Nichols was informational counsel to the Kansas State Board of Agriculture, served as associate farm director of radio and television stations in Topeka, Kansas, and was agricultural representative of a bank in Hutchinson, Kansas. From 1969 until he resigned in 1990 after being elected to Congress, Nichols served as president and chairman of the board of Home State Bank in McPherson, Kansas.[3]
He served as a member of the Kansas State Republican Executive Committee, was a delegate to the 1988 Republican National Convention, and was the Republican Party chair for the Fifth Congressional District from 1986 to 1990.
In July 1986, Nichols and his wife were stabbed by an insane man aboard the Staten Island Ferry while a touring New York City. He fully recovered from his wounds and was visited by Mayor Ed Koch in the hospital.[4][5][2]

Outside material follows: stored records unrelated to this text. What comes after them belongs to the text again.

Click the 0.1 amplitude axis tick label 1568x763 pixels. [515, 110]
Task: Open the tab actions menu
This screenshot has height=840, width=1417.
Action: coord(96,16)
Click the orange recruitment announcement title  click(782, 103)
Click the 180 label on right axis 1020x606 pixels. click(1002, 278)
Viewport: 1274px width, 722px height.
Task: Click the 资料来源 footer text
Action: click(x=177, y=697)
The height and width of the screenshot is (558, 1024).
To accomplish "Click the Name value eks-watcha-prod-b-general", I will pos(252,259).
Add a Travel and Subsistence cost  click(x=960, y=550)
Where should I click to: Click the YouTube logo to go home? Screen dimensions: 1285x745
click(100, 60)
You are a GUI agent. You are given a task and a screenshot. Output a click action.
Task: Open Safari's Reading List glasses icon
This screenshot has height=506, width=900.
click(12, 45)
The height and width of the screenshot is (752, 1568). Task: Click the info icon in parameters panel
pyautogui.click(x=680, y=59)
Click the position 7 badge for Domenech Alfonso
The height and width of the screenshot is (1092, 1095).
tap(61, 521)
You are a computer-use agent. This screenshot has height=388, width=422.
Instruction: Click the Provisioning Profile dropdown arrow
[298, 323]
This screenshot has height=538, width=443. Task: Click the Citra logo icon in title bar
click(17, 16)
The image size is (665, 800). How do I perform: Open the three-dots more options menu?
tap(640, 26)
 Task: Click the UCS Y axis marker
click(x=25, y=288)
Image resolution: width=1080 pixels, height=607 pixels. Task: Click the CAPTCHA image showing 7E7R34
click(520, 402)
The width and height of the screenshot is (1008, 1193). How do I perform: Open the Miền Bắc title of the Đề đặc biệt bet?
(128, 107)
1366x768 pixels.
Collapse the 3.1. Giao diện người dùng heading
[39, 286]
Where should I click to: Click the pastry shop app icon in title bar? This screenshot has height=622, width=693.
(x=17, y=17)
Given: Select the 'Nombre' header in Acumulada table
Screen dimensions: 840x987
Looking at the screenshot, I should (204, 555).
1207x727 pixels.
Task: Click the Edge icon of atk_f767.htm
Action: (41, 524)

Nichols was elected as a Republican to the One Hundred Second Congress (January 3, 1991 – January 3, 1993), representing Kansas's 5th congressional district. He narrowly beat future FDIC Chairwoman Sheila Bair in a 6-way Republican primary.[6] In the reapportionment following the 1990 Census, Kansas was reduced from five House seats to four. Nichols' district was dismantled, with its territory split between the neighboring 2nd and 4th districts. Nichols had his home drawn into the 4th district and ran for the Republican nomination to challenge Dan Glickman in the 1992 election. He lost in the primary to state Senator Eric R. Yost, who lost to Glickman in the general election.[7]
Personal life
Nichols married Connie Weinbrenner in 1951, and together had three children. Connie earned four degrees and was a professor at McPherson College before her death from cancer in 1994. Two years later, Nichols married his second wife, Linda.[2]
Dick Nichols died at his home in McPherson, Kansas, on March 7, 2019, at the age of 92.[8][2]